Nothing has really changed since I left. Years of dust cover my dresser and trinkets. A small part of me is surprised my father didn’t throw everything out. Well, anything that wasn’t already broken from one of his drunken episodes. He hated the clutter my things created.

This house has nothing but bad memories. Any good ones are covered in the filth and decay he left behind. I grab my robe and slippers and walk across the hallway to the small bathroom. My stomach roils at the grime, but I have to pee. If I had known the state he left the house in, I would’ve hired cleaners to come through before I arrived.

Then again, the last month of my own life has been such an epic shitshow. Trying to navigate up, down, left, or right has been a challenge. Figuring out how to move on after a divorce, quitting my job, and now my father dying has left me on a rollercoaster destined to crash. Every way I turn, something is waiting to slap me in the face.

I groan at my latest slap. My little incident at the wedding last night. “All deserved,” I grumble as I spread toilet paper along the stained seat and do my business. My to-do list today is a mile long, starting with figuring out my father’s finances and getting this house decent enough to sell—which is going to be an impossible task.

The last time we spoke was the night Aunt Karen picked me up from the hospital and promised I’d never have to see him again. He wasn’t allowed near me, but his voice had already done its damage. My thirteen-year-old heart was beaten bloody. From the love he never showed me, the scars his fists left. . . I never thought I’d have to deal with him or his hatred again. He was a drunk who chose to abuse me because he couldn’t love me. Then, a few weeks ago, I got the call he had died.

Even after all these years, I was his only emergency contact. Feeling numb, I listened to the officer explain he’d been drunk at work and had fallen off a rig, snapping his neck and breaking almost every bone in his body.

Pain spread through my chest, but not from his death. It was because he never changed. Some small part of me always hoped my leaving would force him to turn his life around. Do better. If only for himself.

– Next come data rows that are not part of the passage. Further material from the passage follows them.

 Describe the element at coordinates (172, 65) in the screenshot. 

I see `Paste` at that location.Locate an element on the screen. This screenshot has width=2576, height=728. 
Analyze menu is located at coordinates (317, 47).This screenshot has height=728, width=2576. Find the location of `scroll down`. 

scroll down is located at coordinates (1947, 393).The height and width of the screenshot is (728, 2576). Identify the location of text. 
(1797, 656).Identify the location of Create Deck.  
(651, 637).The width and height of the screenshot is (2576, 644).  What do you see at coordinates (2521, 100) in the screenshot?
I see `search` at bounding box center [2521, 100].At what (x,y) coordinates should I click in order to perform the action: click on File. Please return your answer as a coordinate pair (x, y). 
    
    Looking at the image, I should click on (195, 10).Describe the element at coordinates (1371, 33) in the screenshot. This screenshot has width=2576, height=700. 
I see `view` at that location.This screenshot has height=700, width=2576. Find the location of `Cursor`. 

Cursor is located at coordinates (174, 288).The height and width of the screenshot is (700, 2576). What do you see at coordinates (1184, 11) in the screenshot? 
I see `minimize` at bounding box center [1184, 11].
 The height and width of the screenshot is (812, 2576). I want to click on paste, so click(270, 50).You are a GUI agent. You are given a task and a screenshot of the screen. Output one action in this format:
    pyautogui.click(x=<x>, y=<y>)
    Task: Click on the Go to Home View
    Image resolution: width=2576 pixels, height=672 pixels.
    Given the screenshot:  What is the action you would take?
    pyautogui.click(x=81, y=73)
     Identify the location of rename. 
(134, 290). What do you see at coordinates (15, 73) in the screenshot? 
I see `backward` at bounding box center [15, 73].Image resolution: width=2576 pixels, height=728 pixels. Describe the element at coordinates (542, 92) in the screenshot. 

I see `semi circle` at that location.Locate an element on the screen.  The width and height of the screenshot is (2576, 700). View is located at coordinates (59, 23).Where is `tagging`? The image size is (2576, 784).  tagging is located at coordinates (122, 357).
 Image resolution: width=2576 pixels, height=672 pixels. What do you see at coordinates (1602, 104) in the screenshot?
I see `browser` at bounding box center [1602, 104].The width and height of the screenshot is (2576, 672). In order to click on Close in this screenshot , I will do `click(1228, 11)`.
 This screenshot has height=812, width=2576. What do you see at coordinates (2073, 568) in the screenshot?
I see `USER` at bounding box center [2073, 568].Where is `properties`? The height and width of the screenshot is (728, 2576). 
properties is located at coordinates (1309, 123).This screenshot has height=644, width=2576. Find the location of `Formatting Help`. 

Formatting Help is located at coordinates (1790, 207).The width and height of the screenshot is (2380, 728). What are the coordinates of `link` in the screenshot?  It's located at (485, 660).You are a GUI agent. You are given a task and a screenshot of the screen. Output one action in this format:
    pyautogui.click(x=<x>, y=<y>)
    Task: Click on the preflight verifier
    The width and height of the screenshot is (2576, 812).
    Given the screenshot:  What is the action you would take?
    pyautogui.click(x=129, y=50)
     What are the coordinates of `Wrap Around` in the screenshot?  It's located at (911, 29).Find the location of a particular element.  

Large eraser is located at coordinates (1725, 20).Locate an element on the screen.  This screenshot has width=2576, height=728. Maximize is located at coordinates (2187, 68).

The only thing he did was make sure to drag me down one last time and write me in as the executor of his finances and estate.

The joke of it all was he was broke. The house was far from paid off. He’d taken out so many loans against it. It was only a matter of time before this dump was gone too. Seemed easier to show up in the middle of the night and light the whole place on fire.

But here I am, still stuck in my father’s web of control, doing the right thing.